NEW YORK (1010 WINS) — President Biden’s $1.2 trillion infrastructure bill signed on Monday will deliver billions in funding for the city’s mass transit and roadways.
Roughly $10 billion will go to the MTA toward major capital projects for its subways, buses and commuter rails, the agency estimates.
On top of that, outgoing Mayor Bill de Blasio on Tuesday said another $2 billion will go toward bridge and tunnel work; $685 million for the region’s airports; $175 million for electric vehicle charging infrastructure and another $50 million for bike lanes and other safe street projects under Vision Zero.
“These are huge, huge investments. Any one alone would be a big deal, but they're all happening at once because of this bill,” de Blasio said during his daily news conference.

“What does it mean? It means more bike lanes. It means more green spaces, more resilient infrastructure, a fight against climate change,” the mayor added. “All of this combined in one piece of legislation.”
Regionally, another $30 billion in funding has been set aside for Amtrak’s Northeast Corridor to improve travel times and capacity. That portion also includes funding for a badly needed replacement tunnel under the Hudson River.
Before the pandemic, the 110-year-old, two-track Gateway tunnel served 200,000 daily passengers via Amtrak and New Jersey Transit and was badly damaged by Superstorm Sandy.
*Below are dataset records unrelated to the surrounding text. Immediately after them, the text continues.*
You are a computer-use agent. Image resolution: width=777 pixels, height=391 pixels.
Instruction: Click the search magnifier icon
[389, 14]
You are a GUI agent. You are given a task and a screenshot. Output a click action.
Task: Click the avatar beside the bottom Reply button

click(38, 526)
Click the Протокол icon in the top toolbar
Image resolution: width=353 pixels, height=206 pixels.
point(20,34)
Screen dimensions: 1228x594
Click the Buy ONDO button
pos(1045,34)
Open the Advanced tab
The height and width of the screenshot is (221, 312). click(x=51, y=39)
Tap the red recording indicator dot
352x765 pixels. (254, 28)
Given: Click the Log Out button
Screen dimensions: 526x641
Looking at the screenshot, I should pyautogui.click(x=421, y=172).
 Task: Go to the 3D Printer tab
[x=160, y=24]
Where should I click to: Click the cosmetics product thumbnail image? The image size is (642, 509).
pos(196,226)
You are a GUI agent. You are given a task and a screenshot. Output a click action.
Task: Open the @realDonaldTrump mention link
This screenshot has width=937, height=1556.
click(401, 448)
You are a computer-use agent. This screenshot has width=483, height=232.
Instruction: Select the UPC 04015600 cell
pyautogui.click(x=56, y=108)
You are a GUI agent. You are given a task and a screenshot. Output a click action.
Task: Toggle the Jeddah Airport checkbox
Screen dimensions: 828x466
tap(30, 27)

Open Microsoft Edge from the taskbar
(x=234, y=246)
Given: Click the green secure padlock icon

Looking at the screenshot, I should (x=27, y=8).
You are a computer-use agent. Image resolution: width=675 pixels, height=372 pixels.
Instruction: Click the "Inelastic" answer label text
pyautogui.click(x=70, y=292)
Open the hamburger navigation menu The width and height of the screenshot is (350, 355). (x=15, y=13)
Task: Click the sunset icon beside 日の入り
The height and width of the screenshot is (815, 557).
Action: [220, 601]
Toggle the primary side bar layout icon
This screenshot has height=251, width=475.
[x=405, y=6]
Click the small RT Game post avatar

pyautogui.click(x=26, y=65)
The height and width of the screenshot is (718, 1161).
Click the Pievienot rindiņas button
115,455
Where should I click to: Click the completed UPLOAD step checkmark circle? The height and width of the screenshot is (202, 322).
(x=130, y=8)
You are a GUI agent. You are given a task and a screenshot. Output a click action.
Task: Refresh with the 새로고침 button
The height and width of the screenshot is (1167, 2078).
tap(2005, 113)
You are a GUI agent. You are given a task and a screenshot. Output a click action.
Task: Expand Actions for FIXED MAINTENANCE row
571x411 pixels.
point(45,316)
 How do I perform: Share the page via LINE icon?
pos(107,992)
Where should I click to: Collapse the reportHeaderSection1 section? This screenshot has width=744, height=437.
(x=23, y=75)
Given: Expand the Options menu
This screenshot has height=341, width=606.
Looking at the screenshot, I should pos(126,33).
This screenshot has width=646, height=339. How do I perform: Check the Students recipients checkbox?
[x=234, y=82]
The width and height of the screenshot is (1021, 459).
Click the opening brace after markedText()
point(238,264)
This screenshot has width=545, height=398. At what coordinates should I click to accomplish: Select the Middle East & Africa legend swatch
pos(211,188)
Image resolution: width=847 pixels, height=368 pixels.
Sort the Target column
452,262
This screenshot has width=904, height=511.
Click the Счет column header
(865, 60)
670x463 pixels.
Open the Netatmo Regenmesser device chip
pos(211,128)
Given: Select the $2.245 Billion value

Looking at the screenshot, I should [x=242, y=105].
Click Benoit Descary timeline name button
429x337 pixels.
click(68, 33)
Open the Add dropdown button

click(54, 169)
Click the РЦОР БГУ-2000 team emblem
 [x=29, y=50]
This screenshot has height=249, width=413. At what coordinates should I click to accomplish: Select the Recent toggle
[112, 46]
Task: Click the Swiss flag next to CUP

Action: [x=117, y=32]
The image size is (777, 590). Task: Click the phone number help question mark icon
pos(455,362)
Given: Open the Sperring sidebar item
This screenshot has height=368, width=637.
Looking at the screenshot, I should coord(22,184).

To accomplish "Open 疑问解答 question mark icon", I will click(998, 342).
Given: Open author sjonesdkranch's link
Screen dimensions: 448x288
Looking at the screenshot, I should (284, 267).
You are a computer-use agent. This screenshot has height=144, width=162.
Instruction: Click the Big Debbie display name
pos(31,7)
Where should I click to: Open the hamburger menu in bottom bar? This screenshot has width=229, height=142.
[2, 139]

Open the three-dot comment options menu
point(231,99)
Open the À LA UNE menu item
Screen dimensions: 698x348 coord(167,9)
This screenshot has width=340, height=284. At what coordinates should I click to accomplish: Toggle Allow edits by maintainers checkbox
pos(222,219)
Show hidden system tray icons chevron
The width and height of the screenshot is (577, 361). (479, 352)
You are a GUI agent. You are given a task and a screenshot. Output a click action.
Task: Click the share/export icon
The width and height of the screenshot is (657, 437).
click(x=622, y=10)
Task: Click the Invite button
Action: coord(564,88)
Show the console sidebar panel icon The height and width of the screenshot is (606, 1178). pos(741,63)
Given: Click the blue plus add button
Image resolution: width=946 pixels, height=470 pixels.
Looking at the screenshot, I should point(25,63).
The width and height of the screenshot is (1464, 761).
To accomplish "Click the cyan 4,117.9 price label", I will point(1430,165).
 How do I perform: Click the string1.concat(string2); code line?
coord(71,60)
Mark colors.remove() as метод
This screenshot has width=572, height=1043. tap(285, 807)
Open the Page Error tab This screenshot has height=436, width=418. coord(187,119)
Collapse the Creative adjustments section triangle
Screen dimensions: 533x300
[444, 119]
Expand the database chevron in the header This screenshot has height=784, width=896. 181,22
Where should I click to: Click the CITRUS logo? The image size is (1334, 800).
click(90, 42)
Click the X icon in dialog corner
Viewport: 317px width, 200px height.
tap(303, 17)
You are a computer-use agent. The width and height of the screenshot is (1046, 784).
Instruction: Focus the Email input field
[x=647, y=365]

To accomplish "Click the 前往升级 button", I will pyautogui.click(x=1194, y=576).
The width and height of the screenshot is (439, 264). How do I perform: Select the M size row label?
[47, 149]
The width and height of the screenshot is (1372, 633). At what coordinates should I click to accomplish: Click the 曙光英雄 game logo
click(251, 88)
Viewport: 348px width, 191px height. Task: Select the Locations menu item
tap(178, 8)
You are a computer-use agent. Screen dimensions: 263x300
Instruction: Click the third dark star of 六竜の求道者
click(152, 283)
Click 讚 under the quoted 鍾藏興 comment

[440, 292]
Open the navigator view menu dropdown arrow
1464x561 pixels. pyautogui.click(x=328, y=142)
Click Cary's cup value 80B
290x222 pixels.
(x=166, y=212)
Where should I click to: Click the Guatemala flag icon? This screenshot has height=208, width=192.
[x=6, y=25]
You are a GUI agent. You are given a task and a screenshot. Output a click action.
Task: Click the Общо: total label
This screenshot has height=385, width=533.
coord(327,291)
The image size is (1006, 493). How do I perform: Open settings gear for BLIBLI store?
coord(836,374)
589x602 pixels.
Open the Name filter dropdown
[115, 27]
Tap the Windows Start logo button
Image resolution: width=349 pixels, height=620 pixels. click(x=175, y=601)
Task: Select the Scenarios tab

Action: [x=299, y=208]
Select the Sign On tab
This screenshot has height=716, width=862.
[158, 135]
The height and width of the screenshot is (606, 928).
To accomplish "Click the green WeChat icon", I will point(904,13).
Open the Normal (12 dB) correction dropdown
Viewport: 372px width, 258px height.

Leaders at the MTA have said the money will help fund the next planned extension of the Second Avenue subway in Manhattan as well as wheelchair accessibility improvements around the subway system, where most stations still fail to meet ADA requirements.
“[The bill] is going to put approximately another $10 billion in the MTA’s capital budget so that we can do all that good stuff like buying new cars, buying zero-emissions buses, retrofitting stations so they’re ADA-compliant with elevators,” MTA acting chairman and CEO Janno Lieber told 1010 WINS Monday. “Good stuff.”
It's not yet clear how the city and state will spend road funding. Some experts and advocates have called on officials to use the funds to scale down or cap over highways like the Brooklyn-Queens Expressway or the Cross Bronx Expressway, in an attempt to reckon with harmful slum clearance policies through which highways were built in the middle 20th century.
“The biggest chunk of cash coming to the New York region is for highways and there’s a lot of flexibility on how that could be spent,” Kate Slevin, of the Regional Plan Association, told amNewYork. “It’s largely going to be up to the states to figure out how to spend that money.”